* Given passage *
================================

3️⃣ Establishment of Security System in the Mobility Sector 

The third area is the establishment of a security system in the mobility sector. Since mobility is still in its infancy, it is characterized by security policies centered on utilization. 

Mobility security is divided into two main areas: IT security and supply chain security.

IT security consists of security items tailored to the characteristics of each field, such as autonomous vehicles, connected cars, intelligent robots, drones, and urban air mobility (UAM).

Supply chain security consists of security items that apply universally across all fields.

For example, for autonomous vehicles, it is checked whether domestic standard cryptographic communication is applied when communicating internally within the vehicle or externally. 

For intelligent robots, the ability to remotely or physically stop in an emergency when malfunctioning or exhibiting abnormal behavior is important. 

For drones, the application of standard cryptographic communication to control signals or data exchanged between the controller and the aircraft is included in the items. 

For UAM, it is crucial to check whether communication between the aircraft and the ground control system follows domestic standard cryptographic communication.

The mobility security checklist is scheduled to be distributed initially in 2025. This checklist is not a regulation that hinders technological innovation but serves as a tool that supports safe innovation. It can be described as a policy that acts as a guide to help new mobility services such as autonomous vehicles, drones, and robots grow safely.

4️⃣ Cybersecurity Guidelines for Space Systems 

In June 2024, the Satellite Cybersecurity Council was established. After practical and plenary meetings, guideline drafts were prepared in March 2025, and after gathering opinions, the council's name was changed to the Space Cybersecurity Council in August. Finally, the Cybersecurity Guidelines for Space Systems were released on September 9, 2025. 

These guidelines provide cybersecurity considerations and measures to be considered for each life cycle stage of a space system, from design and development to operation, utilization, and decommissioning.

================================

* Problem A *
Return the section of the security policy passage that begins at the words "4️⃣ Cybersecurity Guidelines" and stops after "September 9, 2025.", copied word for word.
* Problem B *
Resume the security policy passage on mobility and space systems from the point where it stops.

* Data lines *
================================

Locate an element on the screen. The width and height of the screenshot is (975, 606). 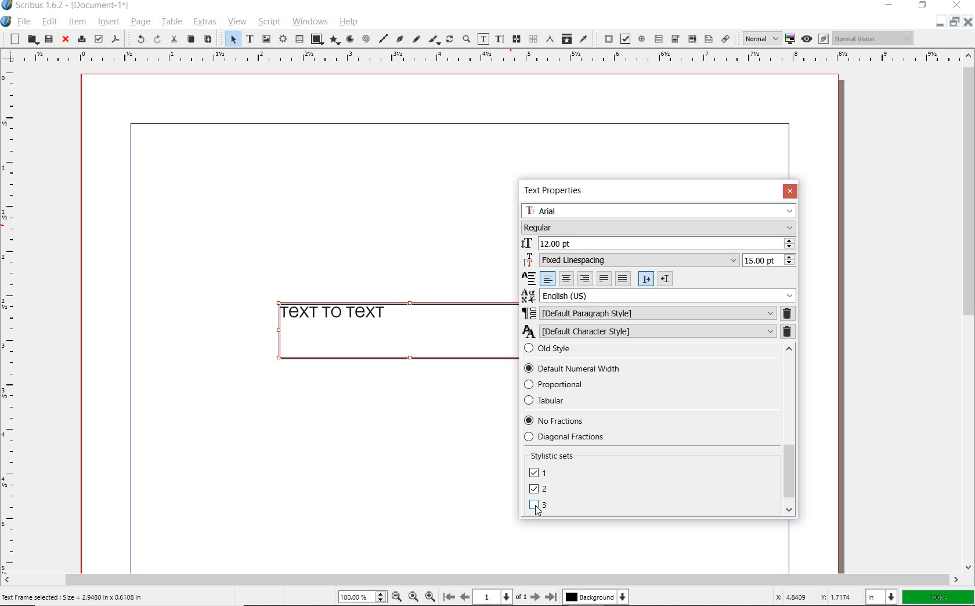
Cursor is located at coordinates (538, 510).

================================

* Written answer A *
4️⃣ Cybersecurity Guidelines for Space Systems 

In June 2024, the Satellite Cybersecurity Council was established. After practical and plenary meetings, guideline drafts were prepared in March 2025, and after gathering opinions, the council's name was changed to the Space Cybersecurity Council in August. Finally, the Cybersecurity Guidelines for Space Systems were released on September 9, 2025.

* Written answer B *
Chapter 1 defines the terminology and standard models used by space systems, and Chapter 2 introduces the cybersecurity threats and major attack scenarios for space systems. The security threat analysis especially specifies scenarios such as ground station attacks, satellite network hacking, and satellite control interference. 

Chapter 3 explains the necessary security measures according to the life cycle of space systems for components like ground stations, satellite networks, and satellites. Security measures are based on national information security guidelines, with additional space system-specific measures added.

Additionally, [Appendix] provides a security measure checklist according to the life cycle of space system components. 

Space systems can apply various security measures depending on mission functions and services provided. These guidelines provide practical guidance for institutions involved in the design, development, and operation of space systems to prepare and apply cybersecurity measures. 

Most importantly, it is now a turning point where the paradigm of security fundamentally changes. To respond to extended future threats covering AI, cloud, quantum, and space beyond the traditional network separation model, a completely new security framework is required instead of merely supplementing existing methods.

The attack surface is widening, and threats are becoming more sophisticated. Without a system to immediately identify assets, identify vulnerabilities, and manage continuously, the benefits of technological innovation are exposed to risk.

To protect innovation safely, it is necessary for all of us to prepare and act proactively.